◆ ASSIGNED TASK
Return only the final portion of the entries: the line with "Click the browser home icon" and every line after it, each one exact.

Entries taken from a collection
════════════════

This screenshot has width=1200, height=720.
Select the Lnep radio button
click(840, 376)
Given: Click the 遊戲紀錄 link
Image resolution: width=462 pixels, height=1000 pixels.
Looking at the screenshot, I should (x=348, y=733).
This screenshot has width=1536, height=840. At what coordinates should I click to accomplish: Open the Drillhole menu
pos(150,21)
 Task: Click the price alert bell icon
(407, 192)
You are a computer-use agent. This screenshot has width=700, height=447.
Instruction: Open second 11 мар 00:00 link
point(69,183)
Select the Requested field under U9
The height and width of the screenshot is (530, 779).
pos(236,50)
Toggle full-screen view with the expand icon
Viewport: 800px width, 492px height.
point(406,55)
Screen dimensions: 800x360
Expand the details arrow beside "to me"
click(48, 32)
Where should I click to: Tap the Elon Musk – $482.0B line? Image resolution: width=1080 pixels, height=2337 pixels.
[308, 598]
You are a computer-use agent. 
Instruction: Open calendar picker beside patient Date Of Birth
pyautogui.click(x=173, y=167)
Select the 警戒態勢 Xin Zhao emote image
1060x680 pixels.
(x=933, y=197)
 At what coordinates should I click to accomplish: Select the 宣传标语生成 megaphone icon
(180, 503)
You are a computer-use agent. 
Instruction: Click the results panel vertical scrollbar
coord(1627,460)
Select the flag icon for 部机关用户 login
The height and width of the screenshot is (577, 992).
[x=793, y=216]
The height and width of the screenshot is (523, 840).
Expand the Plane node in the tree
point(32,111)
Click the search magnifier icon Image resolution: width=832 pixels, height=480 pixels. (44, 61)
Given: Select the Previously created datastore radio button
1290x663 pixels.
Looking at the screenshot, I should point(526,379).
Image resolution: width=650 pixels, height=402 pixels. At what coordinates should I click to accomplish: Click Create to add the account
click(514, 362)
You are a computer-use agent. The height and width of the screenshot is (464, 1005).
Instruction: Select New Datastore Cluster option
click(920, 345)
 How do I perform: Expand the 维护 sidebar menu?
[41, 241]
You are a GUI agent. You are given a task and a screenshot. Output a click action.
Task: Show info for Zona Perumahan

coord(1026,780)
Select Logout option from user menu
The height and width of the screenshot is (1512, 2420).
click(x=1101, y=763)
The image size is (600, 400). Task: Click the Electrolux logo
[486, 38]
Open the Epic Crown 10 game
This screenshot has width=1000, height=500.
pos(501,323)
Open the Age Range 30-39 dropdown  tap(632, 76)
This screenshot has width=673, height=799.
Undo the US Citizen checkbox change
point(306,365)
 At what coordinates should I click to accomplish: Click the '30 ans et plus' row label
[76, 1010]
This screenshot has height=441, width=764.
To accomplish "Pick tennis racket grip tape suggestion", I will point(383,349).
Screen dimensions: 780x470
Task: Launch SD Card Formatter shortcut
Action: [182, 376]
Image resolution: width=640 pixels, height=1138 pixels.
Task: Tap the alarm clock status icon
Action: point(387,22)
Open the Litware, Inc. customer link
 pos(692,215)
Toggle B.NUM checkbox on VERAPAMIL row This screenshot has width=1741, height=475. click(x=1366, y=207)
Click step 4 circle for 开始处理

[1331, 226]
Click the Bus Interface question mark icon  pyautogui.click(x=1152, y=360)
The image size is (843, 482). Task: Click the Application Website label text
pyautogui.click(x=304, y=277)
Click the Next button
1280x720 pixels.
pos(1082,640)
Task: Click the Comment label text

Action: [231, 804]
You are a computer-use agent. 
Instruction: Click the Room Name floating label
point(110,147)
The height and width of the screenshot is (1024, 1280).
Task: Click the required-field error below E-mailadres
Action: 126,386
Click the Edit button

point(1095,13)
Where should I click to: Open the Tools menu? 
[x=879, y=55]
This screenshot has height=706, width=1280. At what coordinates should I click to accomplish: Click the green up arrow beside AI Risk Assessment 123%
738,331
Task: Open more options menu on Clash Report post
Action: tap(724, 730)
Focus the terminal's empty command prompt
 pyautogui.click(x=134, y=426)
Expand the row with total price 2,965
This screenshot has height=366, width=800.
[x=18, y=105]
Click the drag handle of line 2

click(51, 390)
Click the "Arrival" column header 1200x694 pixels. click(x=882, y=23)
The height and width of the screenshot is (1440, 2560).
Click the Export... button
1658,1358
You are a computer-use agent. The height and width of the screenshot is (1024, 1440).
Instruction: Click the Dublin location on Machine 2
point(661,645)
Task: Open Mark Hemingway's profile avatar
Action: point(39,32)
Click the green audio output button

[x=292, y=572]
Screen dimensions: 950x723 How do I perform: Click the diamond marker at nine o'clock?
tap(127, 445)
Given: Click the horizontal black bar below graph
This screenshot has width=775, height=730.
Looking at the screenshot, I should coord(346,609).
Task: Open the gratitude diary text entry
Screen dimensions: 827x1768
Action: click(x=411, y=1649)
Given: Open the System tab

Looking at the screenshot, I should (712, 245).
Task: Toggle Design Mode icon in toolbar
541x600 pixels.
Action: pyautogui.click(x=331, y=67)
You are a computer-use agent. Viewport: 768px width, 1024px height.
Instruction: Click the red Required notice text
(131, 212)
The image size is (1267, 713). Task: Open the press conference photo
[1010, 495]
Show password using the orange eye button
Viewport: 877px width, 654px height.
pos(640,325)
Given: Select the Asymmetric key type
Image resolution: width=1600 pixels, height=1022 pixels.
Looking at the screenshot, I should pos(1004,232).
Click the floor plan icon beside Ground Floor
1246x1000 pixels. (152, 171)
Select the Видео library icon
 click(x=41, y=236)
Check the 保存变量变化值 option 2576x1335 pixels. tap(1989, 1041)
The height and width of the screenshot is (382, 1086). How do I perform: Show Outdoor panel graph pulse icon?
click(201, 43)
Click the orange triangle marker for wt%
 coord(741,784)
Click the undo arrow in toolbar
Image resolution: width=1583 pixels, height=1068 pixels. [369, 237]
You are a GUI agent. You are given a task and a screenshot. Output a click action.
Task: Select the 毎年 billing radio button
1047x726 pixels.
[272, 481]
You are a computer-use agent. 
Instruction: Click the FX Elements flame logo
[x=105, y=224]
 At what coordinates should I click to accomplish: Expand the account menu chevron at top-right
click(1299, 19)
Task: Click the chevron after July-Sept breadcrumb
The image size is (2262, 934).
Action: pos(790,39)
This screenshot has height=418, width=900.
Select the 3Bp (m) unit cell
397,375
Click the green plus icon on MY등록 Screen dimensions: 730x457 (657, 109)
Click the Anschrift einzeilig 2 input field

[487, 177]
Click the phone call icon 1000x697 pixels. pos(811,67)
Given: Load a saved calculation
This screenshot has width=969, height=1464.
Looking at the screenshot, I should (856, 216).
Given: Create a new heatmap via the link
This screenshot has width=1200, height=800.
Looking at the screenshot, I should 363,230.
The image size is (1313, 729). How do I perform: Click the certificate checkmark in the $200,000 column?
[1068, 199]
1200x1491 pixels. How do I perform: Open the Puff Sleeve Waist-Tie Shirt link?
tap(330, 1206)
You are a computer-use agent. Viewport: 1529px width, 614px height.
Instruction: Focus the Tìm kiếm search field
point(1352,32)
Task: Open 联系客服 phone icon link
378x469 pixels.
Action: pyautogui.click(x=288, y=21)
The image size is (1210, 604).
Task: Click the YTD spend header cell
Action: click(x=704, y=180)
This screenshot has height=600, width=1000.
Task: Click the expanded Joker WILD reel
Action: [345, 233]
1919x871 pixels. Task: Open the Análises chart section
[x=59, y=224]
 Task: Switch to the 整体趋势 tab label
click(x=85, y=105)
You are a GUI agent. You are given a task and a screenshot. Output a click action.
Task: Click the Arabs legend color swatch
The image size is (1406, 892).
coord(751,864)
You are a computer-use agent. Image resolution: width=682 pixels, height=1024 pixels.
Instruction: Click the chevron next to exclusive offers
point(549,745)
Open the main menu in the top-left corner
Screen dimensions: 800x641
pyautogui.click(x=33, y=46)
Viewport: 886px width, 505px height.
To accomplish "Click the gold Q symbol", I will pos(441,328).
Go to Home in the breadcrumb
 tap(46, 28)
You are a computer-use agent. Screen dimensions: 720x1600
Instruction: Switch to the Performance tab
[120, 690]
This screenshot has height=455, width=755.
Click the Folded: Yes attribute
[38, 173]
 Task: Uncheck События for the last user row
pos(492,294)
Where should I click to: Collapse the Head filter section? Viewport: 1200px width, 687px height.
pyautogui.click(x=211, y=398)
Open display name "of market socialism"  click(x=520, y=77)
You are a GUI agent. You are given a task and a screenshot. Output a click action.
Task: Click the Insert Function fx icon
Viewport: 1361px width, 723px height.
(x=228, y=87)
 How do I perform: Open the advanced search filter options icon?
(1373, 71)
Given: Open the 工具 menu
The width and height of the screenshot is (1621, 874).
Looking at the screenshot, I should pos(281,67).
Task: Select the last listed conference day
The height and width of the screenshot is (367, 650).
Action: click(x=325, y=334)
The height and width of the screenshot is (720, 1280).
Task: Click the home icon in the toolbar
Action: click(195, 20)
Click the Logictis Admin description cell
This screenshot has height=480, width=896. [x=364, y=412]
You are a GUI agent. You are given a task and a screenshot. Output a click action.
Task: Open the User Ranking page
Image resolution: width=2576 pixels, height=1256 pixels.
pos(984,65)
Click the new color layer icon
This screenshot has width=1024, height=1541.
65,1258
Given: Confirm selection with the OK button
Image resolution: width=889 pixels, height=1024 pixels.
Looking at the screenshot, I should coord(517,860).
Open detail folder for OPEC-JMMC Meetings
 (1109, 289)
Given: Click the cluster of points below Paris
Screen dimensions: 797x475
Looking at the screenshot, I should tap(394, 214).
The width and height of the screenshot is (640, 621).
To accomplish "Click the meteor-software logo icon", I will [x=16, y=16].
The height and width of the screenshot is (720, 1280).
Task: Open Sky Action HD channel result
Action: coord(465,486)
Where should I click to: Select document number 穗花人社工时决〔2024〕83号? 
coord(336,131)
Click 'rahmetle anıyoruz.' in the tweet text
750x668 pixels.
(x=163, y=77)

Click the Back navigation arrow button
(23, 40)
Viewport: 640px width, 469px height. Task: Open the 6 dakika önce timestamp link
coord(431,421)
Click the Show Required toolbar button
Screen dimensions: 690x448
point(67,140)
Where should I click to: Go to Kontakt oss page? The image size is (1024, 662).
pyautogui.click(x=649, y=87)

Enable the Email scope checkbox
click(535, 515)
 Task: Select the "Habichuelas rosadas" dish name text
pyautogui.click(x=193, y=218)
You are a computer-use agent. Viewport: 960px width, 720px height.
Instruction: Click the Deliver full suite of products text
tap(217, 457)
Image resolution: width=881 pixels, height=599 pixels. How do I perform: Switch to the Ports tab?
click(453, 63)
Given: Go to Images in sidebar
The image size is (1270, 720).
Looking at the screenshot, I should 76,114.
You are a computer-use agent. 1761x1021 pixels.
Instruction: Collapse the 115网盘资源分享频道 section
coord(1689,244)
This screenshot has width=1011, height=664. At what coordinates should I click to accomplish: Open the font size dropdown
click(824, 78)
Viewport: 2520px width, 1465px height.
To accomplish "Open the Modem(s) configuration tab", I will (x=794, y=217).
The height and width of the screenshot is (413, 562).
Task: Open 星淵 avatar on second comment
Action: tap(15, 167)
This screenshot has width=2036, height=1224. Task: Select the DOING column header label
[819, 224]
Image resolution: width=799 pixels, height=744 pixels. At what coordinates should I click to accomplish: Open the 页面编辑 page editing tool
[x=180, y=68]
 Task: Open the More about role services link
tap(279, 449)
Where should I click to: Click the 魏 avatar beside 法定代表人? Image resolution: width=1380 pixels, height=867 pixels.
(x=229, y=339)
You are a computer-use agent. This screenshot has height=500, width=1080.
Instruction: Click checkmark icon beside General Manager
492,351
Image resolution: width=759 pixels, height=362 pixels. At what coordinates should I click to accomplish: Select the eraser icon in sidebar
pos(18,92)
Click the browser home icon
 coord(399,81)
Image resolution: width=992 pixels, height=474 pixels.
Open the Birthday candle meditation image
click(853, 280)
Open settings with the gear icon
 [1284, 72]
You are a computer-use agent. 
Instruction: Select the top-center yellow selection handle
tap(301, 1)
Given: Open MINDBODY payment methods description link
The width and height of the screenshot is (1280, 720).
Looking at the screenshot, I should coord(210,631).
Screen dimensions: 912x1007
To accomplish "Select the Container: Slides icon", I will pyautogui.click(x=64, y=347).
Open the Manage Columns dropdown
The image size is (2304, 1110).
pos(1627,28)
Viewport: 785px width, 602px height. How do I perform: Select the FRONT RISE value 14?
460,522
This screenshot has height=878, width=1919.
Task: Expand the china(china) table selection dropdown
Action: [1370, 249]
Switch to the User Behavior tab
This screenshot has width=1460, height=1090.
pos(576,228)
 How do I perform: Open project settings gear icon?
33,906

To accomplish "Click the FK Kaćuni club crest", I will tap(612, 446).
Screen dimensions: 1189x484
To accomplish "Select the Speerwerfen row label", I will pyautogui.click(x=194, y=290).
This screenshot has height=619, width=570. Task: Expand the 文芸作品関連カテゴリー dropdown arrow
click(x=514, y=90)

════════════════

◆ RESULT OF THE EXERCISE
Click the browser home icon
 coord(399,81)
Image resolution: width=992 pixels, height=474 pixels.
Open the Birthday candle meditation image
click(853, 280)
Open settings with the gear icon
 [1284, 72]
You are a computer-use agent. 
Instruction: Select the top-center yellow selection handle
tap(301, 1)
Given: Open MINDBODY payment methods description link
The width and height of the screenshot is (1280, 720).
Looking at the screenshot, I should coord(210,631).
Screen dimensions: 912x1007
To accomplish "Select the Container: Slides icon", I will pyautogui.click(x=64, y=347).
Open the Manage Columns dropdown
The image size is (2304, 1110).
pos(1627,28)
Viewport: 785px width, 602px height. How do I perform: Select the FRONT RISE value 14?
460,522
This screenshot has height=878, width=1919.
Task: Expand the china(china) table selection dropdown
Action: [1370, 249]
Switch to the User Behavior tab
This screenshot has width=1460, height=1090.
pos(576,228)
 How do I perform: Open project settings gear icon?
33,906

To accomplish "Click the FK Kaćuni club crest", I will tap(612, 446).
Screen dimensions: 1189x484
To accomplish "Select the Speerwerfen row label", I will pyautogui.click(x=194, y=290).
This screenshot has height=619, width=570. Task: Expand the 文芸作品関連カテゴリー dropdown arrow
click(x=514, y=90)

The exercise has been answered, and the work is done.